(Collected data entries)
• • •

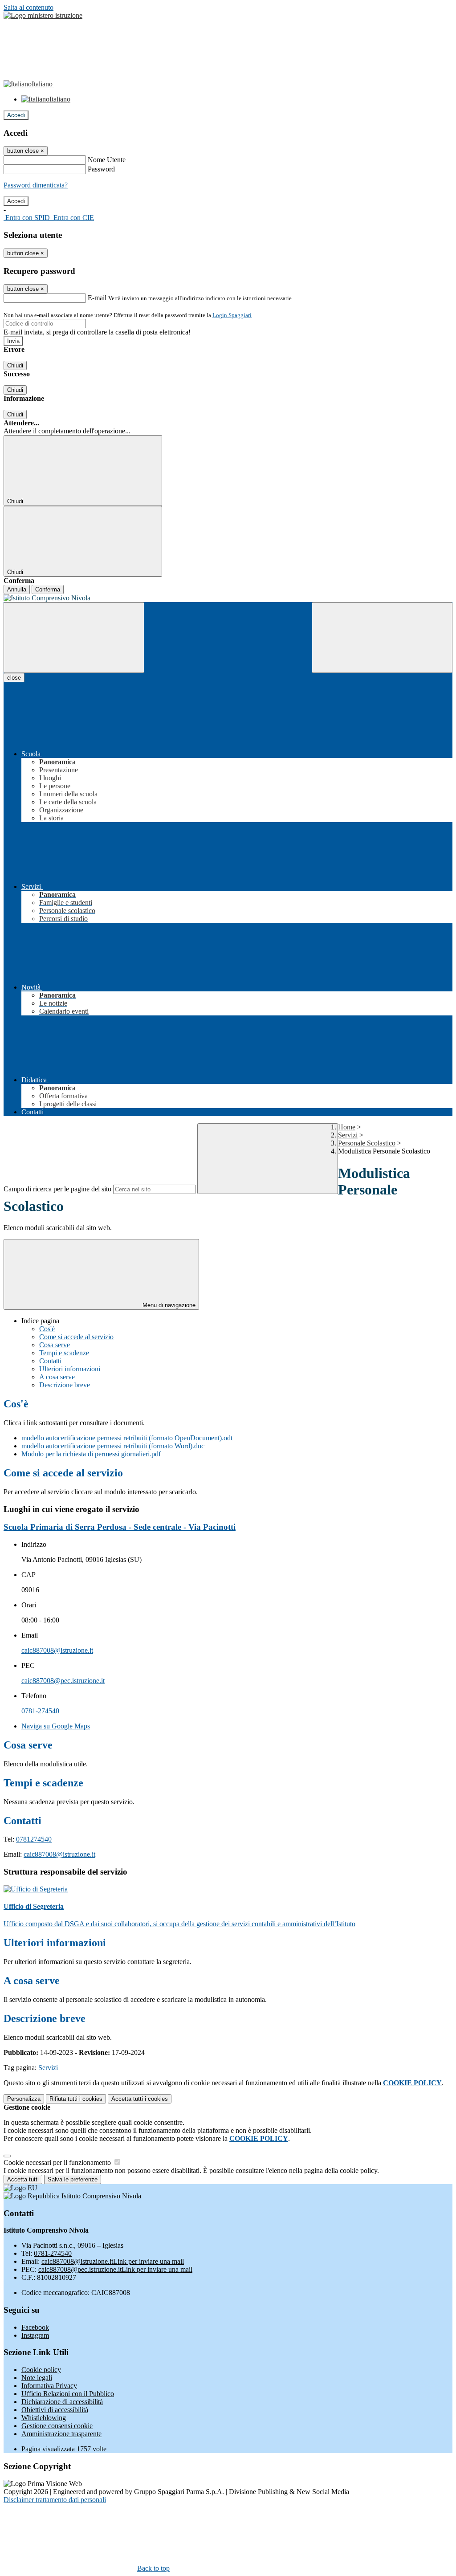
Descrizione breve (64, 1385)
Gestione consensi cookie (57, 2425)
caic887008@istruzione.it (57, 1650)
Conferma (47, 589)
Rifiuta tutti (75, 2098)
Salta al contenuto (28, 7)
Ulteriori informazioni (69, 1369)
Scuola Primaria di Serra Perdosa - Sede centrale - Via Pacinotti (120, 1527)
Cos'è (47, 1329)
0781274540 (34, 1839)
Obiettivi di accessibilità (54, 2409)
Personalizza (24, 2098)
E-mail (97, 298)
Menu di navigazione (168, 1305)
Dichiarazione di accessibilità (62, 2401)
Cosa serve (54, 1345)
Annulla (16, 589)
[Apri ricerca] (382, 637)
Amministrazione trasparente (61, 2433)
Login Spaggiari (232, 315)
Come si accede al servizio (76, 1337)
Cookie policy (41, 2369)
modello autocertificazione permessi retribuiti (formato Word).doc (112, 1446)
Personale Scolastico (366, 1143)
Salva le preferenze (73, 2179)
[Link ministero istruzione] (43, 15)
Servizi (348, 1135)
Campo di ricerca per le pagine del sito (57, 1189)
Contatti (50, 1361)
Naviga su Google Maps (55, 1726)
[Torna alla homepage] (228, 598)
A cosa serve (57, 1377)
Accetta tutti (139, 2098)
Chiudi (15, 365)
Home (346, 1127)
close (14, 677)
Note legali (36, 2377)
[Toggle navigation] (74, 637)
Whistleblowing (43, 2417)
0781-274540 (40, 1711)
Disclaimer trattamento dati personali (55, 2499)
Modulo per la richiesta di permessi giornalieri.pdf (91, 1454)
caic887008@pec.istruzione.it (63, 1680)
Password (101, 169)
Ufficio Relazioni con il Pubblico (67, 2393)
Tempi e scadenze (64, 1353)
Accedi (16, 115)
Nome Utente (107, 159)
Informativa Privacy (49, 2385)
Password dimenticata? (36, 185)
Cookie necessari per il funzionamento (58, 2162)
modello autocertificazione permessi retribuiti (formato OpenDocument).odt (126, 1438)
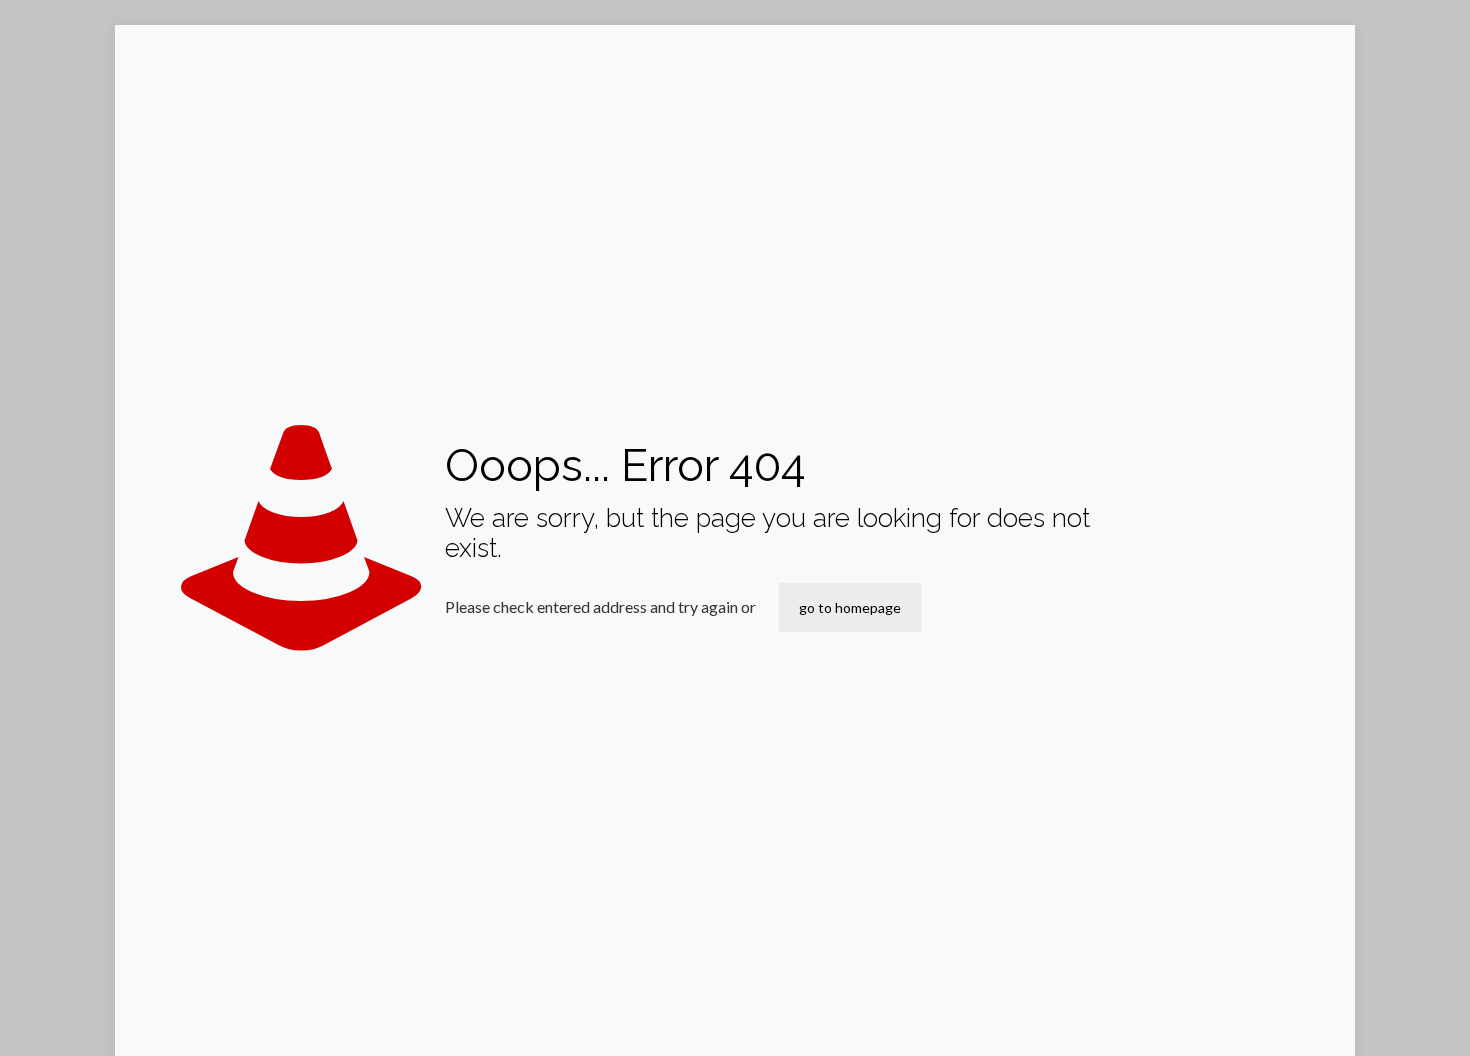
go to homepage (850, 607)
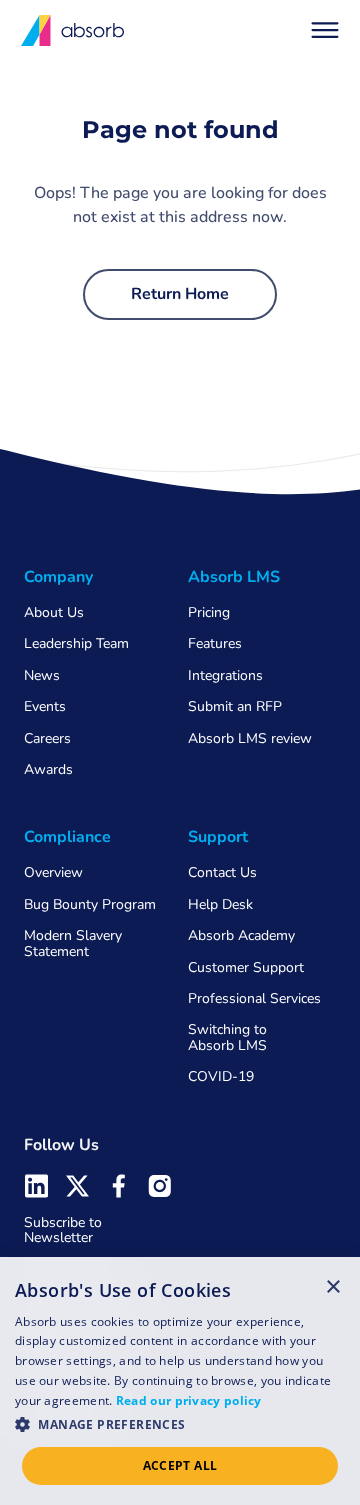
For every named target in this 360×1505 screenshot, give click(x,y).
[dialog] (180, 1381)
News (42, 675)
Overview (53, 872)
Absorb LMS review (250, 738)
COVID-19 (221, 1076)
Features (215, 643)
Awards (48, 769)
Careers (47, 738)
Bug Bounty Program (90, 904)
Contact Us (222, 872)
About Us (54, 612)
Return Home (180, 294)
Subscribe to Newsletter (63, 1230)
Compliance (67, 837)
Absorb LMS (234, 577)
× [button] (333, 1286)
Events (45, 706)
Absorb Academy (241, 935)
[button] (325, 30)
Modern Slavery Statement (73, 943)
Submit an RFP (235, 706)
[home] (73, 30)
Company (58, 577)
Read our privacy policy (189, 1400)
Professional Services (254, 998)
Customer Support (246, 967)
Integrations (225, 675)
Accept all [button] (180, 1465)
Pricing (209, 612)
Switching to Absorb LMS (227, 1037)
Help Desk (220, 904)
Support (218, 837)
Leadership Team (76, 643)
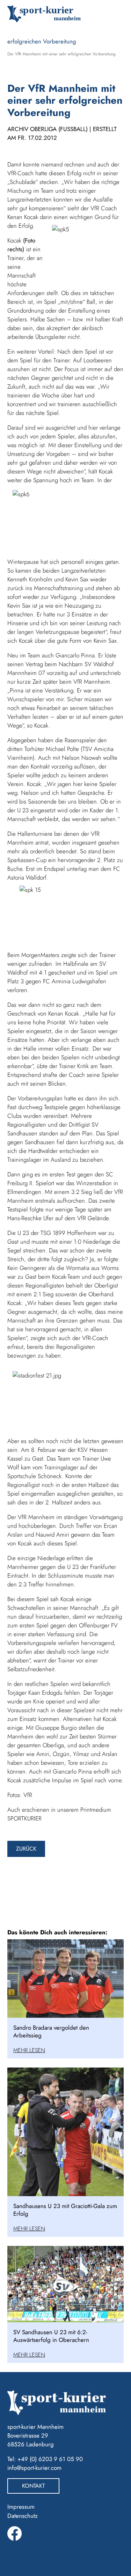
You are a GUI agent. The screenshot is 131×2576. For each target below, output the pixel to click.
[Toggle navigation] (113, 14)
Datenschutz (22, 2516)
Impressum (21, 2506)
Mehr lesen (29, 2050)
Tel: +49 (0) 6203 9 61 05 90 (45, 2459)
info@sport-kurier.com (34, 2468)
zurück (26, 1849)
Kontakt (33, 2486)
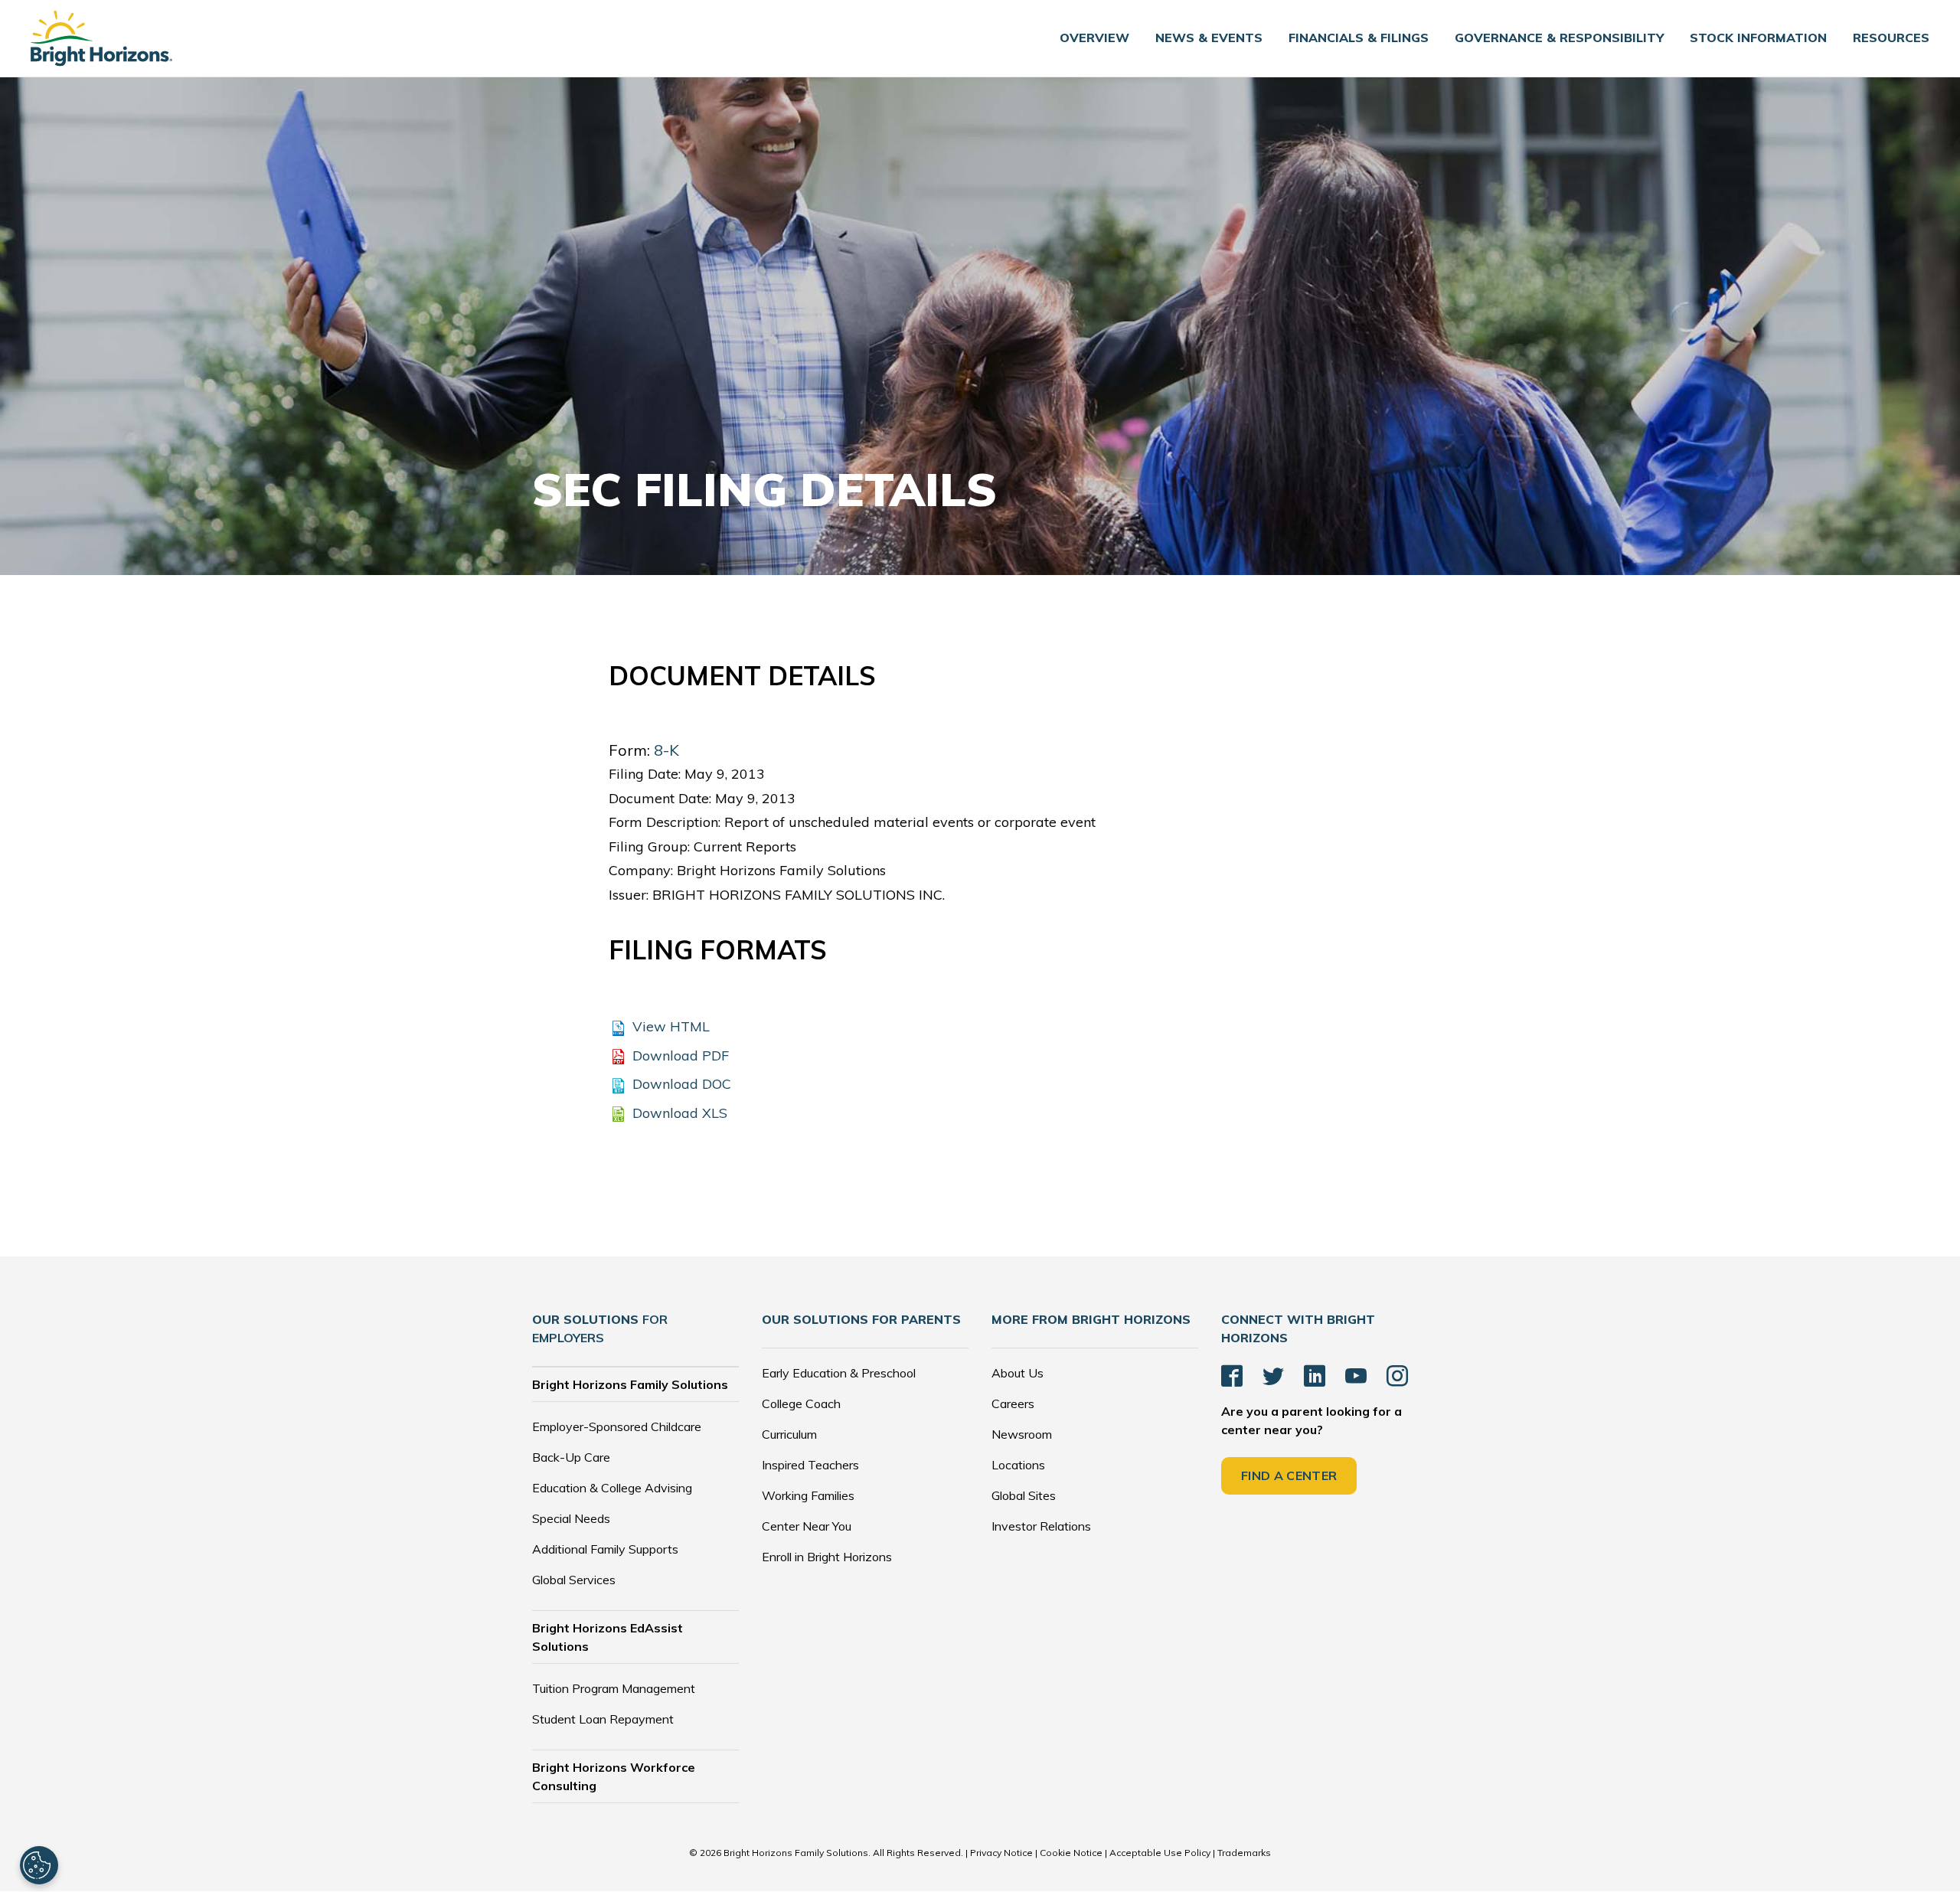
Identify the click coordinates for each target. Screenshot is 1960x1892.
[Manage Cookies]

• • •

§ **What to produce**: What should come back is an exact copy of the lines above from the line with "Return Home (180, 294)" to the line with "Kontakt (33, 2486)", both included, minus the pictures.

§ **Answer section**:
Return Home (180, 294)
Subscribe to Newsletter (63, 1230)
Compliance (67, 837)
Absorb LMS (234, 577)
× [button] (333, 1286)
Events (45, 706)
Absorb Academy (241, 935)
[button] (325, 30)
Modern Slavery Statement (73, 943)
Submit an RFP (235, 706)
[home] (73, 30)
Company (58, 577)
Read our privacy policy (189, 1400)
Professional Services (254, 998)
Customer Support (246, 967)
Integrations (225, 675)
Accept all [button] (180, 1465)
Pricing (209, 612)
Switching to Absorb LMS (227, 1037)
Help Desk (220, 904)
Support (218, 837)
Leadership Team (76, 643)
You are a GUI agent. The screenshot is 131×2576. For each target below, output the pixel to click.
[Toggle navigation] (113, 14)
Datenschutz (22, 2516)
Impressum (21, 2506)
Mehr lesen (29, 2050)
Tel: +49 (0) 6203 9 61 05 90 (45, 2459)
info@sport-kurier.com (34, 2468)
zurück (26, 1849)
Kontakt (33, 2486)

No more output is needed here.